Iblis mirip Behemoth itu bisa mendengar suara Qerza yang berada di kejauhan. Dia melangkah perlahan-lahan seolah ingin meninggalkan tempat tersebut, akan tetapi tetap saja tidak akan berhasil menipu Qerza. Remaja laki-laki itu telah mempelajari banyak gulungan tentang trik murahan.


“Kami memang masih anak kecil, orang tua, tapi bukan berarti kami adalah orang bodoh yang akan keluar dari tempat persembunyian jika disuruh. Kalau bisa carilah kami,” tantang Qerza.


Aku harus mengulur waktu selama mungkin sampai Yang Mulia dan Permaisuri datang. Yang mulia pasti telah mendengar suara teriakan Vika. Mereka sebentar lagi pasti akan datang menyelamatkan kami, pikir Qerza.


“Hah! Kau mengira bahwa dirimu sudah sangat pandai, anak kecil? Apakah kau tidak takut aku merobohkan ruangan ini?” ancam si Iblis.

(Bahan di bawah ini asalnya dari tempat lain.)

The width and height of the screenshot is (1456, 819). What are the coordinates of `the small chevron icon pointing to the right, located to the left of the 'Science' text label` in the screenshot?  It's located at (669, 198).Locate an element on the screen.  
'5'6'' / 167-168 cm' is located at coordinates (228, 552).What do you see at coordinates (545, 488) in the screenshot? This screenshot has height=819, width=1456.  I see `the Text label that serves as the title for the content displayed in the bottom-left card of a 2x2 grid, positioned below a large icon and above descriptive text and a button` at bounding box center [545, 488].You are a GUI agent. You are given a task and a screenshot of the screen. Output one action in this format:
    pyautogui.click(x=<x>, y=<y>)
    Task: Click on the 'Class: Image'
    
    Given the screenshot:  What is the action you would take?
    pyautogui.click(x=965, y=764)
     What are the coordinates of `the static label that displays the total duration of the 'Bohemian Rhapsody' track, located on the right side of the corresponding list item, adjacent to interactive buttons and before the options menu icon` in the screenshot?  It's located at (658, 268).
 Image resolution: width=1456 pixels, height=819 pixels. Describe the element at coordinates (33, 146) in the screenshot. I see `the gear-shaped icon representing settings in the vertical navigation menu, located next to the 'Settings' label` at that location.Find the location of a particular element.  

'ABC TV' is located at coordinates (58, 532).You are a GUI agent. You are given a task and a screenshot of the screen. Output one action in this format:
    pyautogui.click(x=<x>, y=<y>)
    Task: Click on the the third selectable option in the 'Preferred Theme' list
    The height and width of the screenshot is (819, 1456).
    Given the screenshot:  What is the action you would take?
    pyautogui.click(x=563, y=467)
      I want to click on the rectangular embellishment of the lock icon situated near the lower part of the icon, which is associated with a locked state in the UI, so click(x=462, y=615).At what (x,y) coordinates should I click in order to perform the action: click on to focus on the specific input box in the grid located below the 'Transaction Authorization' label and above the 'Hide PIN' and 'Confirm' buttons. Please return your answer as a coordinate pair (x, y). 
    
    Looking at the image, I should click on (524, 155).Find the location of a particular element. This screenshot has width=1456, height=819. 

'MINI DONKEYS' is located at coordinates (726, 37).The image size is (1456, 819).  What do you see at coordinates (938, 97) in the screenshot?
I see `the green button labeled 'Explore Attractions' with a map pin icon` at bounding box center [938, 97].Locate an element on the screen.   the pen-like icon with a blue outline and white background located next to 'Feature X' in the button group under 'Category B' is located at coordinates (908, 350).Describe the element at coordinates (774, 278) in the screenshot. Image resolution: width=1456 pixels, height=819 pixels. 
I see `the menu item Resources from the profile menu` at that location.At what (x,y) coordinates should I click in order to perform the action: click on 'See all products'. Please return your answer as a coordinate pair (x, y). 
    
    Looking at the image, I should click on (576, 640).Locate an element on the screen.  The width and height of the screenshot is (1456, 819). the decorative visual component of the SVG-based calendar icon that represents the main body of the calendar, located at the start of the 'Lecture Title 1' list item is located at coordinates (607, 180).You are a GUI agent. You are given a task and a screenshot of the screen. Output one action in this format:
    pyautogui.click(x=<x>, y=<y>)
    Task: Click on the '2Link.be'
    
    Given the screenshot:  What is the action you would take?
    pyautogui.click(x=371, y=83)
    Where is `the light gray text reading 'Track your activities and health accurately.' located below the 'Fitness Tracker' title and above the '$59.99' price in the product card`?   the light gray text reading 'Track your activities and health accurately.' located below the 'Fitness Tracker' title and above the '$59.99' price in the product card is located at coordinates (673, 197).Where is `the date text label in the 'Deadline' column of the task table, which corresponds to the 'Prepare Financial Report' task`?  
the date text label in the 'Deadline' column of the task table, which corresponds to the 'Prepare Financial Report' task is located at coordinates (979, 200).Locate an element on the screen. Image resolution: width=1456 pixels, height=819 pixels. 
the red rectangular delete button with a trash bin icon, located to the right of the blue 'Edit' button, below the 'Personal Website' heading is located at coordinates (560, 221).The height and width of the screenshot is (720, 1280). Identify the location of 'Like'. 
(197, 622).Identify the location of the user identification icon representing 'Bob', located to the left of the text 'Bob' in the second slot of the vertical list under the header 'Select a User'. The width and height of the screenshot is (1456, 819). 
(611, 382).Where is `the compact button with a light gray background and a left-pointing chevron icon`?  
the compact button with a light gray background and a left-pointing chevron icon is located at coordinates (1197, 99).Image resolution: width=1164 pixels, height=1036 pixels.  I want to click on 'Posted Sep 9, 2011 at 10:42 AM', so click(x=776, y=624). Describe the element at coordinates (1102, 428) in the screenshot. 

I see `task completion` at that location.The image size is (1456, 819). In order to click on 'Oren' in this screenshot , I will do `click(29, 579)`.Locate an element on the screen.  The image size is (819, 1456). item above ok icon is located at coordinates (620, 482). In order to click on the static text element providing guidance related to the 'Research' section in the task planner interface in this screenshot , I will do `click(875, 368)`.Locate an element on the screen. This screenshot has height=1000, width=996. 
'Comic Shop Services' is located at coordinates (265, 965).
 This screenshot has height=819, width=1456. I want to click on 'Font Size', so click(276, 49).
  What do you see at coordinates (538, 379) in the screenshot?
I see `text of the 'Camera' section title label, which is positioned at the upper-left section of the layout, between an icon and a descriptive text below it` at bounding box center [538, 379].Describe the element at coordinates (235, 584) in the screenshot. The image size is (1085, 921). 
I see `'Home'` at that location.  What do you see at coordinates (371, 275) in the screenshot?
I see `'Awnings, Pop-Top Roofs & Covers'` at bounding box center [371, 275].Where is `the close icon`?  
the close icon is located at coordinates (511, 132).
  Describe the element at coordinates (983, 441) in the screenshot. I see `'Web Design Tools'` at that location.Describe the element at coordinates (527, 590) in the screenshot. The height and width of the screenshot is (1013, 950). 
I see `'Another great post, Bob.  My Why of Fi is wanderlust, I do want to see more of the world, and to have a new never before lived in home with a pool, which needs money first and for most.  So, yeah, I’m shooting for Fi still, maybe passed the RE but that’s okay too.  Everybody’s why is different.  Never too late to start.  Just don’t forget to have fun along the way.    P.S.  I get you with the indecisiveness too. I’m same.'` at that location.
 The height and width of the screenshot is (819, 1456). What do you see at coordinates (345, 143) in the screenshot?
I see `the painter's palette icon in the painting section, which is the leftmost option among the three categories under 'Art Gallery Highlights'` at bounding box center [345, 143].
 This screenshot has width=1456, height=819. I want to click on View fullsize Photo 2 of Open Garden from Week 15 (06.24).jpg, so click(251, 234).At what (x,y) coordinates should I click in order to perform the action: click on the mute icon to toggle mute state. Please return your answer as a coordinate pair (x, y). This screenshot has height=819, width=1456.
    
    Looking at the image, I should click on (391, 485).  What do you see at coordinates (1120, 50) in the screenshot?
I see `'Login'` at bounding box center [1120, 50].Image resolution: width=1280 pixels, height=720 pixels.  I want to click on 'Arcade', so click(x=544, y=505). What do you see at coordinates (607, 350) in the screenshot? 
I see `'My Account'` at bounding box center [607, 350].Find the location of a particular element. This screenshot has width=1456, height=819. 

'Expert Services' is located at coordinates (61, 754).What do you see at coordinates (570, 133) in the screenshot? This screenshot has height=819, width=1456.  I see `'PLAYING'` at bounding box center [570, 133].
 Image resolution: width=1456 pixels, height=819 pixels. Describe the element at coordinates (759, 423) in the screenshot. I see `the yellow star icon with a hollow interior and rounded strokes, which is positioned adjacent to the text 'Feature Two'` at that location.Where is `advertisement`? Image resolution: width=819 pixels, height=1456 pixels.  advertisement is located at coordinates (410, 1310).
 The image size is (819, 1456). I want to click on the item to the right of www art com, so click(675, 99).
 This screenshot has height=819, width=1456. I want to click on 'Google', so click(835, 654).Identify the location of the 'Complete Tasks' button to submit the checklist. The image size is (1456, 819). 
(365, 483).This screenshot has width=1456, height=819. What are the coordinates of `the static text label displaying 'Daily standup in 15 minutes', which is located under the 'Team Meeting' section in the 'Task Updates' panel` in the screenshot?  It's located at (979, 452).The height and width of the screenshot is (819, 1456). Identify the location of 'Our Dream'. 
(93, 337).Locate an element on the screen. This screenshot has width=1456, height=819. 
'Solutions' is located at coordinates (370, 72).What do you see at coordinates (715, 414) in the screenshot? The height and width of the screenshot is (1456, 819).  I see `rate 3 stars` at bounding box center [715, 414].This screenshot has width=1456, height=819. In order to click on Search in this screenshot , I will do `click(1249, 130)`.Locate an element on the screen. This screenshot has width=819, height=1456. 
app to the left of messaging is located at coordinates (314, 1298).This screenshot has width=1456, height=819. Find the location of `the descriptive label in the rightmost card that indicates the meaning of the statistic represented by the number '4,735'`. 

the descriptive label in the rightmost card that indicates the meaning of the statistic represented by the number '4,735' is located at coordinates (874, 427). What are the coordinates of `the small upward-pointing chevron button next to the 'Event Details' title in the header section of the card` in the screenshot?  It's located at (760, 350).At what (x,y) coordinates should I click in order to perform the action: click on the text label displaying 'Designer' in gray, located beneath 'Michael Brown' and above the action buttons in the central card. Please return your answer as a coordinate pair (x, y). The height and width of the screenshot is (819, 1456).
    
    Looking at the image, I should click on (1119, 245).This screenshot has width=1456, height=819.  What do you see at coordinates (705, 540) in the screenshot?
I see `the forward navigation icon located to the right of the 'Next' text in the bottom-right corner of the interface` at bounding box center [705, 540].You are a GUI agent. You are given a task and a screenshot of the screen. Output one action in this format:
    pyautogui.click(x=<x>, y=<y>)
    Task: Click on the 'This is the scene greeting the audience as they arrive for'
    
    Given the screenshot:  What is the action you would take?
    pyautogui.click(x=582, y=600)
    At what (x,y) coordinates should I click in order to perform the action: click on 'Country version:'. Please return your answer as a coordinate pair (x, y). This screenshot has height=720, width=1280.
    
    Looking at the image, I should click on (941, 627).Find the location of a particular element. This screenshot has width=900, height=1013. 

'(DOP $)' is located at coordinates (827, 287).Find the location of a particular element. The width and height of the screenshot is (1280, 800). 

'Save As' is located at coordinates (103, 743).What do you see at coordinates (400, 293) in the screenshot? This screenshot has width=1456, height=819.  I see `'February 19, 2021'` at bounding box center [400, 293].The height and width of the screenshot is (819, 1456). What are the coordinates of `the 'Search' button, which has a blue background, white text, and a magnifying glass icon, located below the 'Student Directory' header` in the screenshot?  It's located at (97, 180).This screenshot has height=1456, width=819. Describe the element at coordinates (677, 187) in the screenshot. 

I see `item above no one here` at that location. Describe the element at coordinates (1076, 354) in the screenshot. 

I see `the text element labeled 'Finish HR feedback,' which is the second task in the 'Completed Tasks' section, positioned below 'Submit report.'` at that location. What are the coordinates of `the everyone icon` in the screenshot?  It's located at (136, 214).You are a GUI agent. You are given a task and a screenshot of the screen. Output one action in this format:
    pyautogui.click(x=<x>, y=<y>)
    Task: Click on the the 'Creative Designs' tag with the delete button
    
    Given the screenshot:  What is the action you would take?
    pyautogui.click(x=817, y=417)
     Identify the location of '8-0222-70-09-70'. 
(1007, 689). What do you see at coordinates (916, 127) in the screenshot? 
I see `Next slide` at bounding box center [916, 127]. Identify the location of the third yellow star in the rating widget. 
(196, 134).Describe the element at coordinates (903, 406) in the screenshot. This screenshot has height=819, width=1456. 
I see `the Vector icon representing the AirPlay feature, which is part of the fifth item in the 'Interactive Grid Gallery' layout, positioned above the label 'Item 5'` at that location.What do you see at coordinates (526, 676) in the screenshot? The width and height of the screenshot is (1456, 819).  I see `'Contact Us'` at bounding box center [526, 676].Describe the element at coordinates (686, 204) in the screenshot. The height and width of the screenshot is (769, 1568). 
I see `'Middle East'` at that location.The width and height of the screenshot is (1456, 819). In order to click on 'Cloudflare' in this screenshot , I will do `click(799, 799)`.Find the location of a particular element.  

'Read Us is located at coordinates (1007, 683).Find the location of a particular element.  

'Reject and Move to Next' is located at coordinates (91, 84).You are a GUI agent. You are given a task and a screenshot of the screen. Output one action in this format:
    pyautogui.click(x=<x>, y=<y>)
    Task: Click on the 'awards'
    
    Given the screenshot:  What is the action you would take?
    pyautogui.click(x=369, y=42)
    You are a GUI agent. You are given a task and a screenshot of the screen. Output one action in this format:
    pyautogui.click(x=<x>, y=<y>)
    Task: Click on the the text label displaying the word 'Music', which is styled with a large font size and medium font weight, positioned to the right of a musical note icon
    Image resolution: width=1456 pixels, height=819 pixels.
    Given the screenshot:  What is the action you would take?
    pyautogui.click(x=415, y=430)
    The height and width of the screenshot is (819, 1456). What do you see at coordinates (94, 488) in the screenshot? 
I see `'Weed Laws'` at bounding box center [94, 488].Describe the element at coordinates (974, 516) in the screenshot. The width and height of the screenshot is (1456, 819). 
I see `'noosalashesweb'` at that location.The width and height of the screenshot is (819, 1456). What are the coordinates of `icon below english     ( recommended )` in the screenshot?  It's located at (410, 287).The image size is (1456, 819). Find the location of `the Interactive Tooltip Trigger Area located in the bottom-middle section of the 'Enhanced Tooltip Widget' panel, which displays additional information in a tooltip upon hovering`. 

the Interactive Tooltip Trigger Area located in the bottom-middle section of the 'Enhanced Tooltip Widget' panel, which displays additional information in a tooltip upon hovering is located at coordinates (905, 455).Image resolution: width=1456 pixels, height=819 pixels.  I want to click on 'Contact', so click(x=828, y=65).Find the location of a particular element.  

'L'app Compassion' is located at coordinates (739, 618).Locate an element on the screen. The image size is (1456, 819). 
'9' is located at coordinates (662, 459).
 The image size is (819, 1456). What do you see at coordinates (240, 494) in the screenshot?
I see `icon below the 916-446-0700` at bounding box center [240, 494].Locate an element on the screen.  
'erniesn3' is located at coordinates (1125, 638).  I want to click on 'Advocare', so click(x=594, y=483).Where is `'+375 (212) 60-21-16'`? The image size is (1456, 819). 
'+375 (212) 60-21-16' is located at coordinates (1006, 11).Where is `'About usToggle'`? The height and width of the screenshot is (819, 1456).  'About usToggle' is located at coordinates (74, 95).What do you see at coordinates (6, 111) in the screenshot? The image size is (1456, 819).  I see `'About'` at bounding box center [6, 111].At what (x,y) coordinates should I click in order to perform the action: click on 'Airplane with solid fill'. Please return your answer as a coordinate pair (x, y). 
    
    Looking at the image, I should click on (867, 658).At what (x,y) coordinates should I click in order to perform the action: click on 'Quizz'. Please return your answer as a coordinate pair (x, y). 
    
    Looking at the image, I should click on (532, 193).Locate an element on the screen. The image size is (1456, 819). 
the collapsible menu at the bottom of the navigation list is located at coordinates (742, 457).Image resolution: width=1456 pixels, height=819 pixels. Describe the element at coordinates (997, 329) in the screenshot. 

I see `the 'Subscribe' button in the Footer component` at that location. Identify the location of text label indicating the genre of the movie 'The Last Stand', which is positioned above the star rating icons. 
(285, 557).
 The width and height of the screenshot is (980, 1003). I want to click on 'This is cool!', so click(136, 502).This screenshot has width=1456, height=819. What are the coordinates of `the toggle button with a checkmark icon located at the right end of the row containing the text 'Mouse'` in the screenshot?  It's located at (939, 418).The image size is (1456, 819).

Qerza tersenyum dan dengan percaya diri berkata, “Jika Anda bisa merobohkan bangunan ini. Anda juga tahu dengan merobohkan bangunan ini sama saja dengan cari mati. Anda memang dipanggil oleh seseorang ke sini, tapi Anda tidak akan bisa keluar dari sini dan mati bersama dnegan kami.”


Qerza melirik ke arah mayat Vika yang tergeletak di atas tanah. Dia merasa sangat bersalah karena tak bisa menyelamatkan gadis kecil itu. Setidaknya, semua orang masih selamat.


Walaupun dinding tersebut merupakan dinding kamuflase, jika mereka tak saling bersentuhan maka tidak akan dapat melihat satu sama lain. Dinding kamuflase dibuat khusus untuk melihat lingkungan sekitar.


“Pandai sekali kau berbicara padahal masih kecil.”


Iblis itu menghentakkan kakinya dan menciptakan suasana seolah sedang gempa. Sayang sekali bangunan yang dibuat oleh Suku Daffodil sangatlah kokoh. Meski terkena gempa atau bencana alam lainnya sekali pun, sebagian bangunan masih saja dapat berdiri dengan kokoh. Itu sebabnya Suku Daffodil berani tinggal di lereng gunung merapi.


Iblis itu menghentakkan kakinya sekali lagi, tapi ruangan bergeming, tetap pada tempatnya.


"Manusia memang menarik. Sayang sekali hidup kalian hanya sebentar. Kalian terlalu mudah untuk diburu dan dibunuh." Iblis itu tertawa keras.


"Lebih baik hidup sementara dengan menyenangkan, daripada hidup lama dengan membosankan," celetuk Qerza.


Sepertinya Qerza menduplikasi sifat Frost yang... ya, harus diakui, menyebalkan dan pintar.


Iblis itu hanya mendengus kesal mendengar perkataan Qerza.


Tiba-tiba saja dua orang muncul entah dari mana: Frost dan Zinn. Mereka masih saja sempat-sempatnya bercanda dan bermesraan, membuat Qerza menepuk jidatnya.


Apa yang dilakukan Yang Mulia dan Permaisuri? Qerza bertanya-tanya.


Qerza bisa melihat kalau Zinn menunjuk ke belakangnya. Dia menahan tawa. Ternyata mereka berdua sangat serasi! Yang Mulia yang dingin dan Permaisuri yang sering bercanda, batinnya.


Qerza dan anak-anak lain tiba-tiba saja berpindah tempat ke Istana Castleton.


"Apa yang terjadi?" tanya salah satu dari rombongan tersebut.


"Yang Mulia menyelamatkan kita. Tapi, kenapa Nona Fiery tidak ada?"